— REQUEST —
Swap "Reject" for "Ablehnen" throughout the material and write out all the lines again with nothing else changed. Leave the pictures out.

— SOURCE DATA —
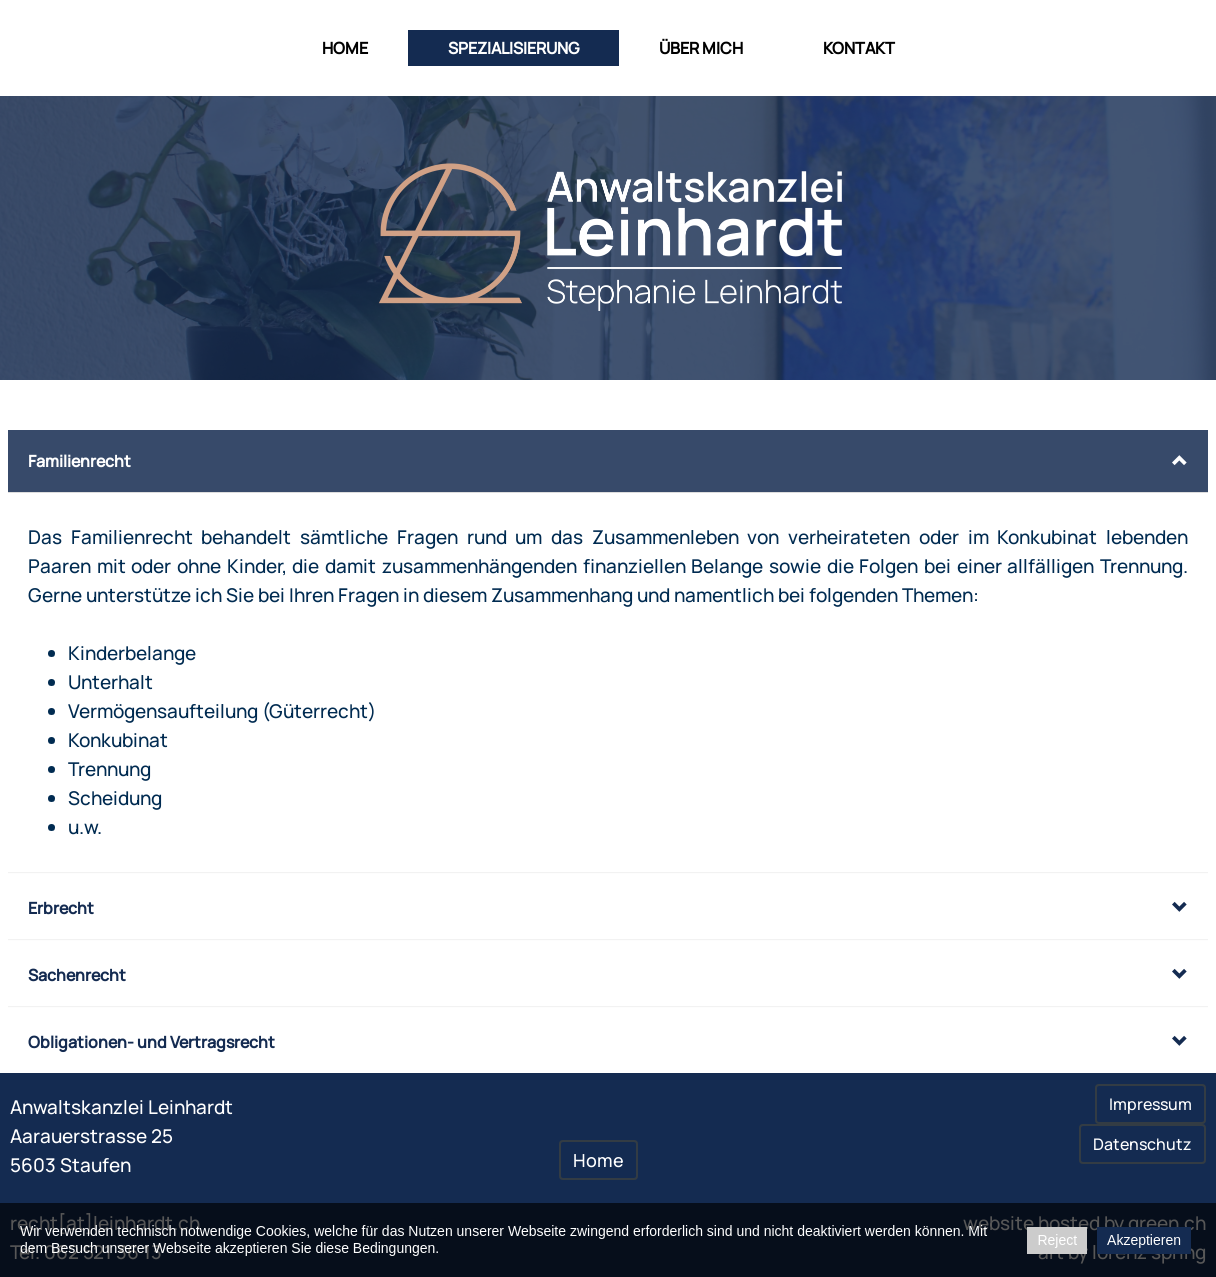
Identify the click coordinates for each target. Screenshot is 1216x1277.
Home (345, 48)
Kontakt (859, 48)
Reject (1057, 1240)
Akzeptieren (1144, 1240)
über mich (701, 48)
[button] (608, 461)
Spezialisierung (513, 48)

— OUTPUT OF THE EXERCISE —
Identify the click coordinates for each target. Screenshot is 1216x1277.
Home (345, 48)
Kontakt (859, 48)
Ablehnen (1057, 1240)
Akzeptieren (1144, 1240)
über mich (701, 48)
[button] (608, 461)
Spezialisierung (513, 48)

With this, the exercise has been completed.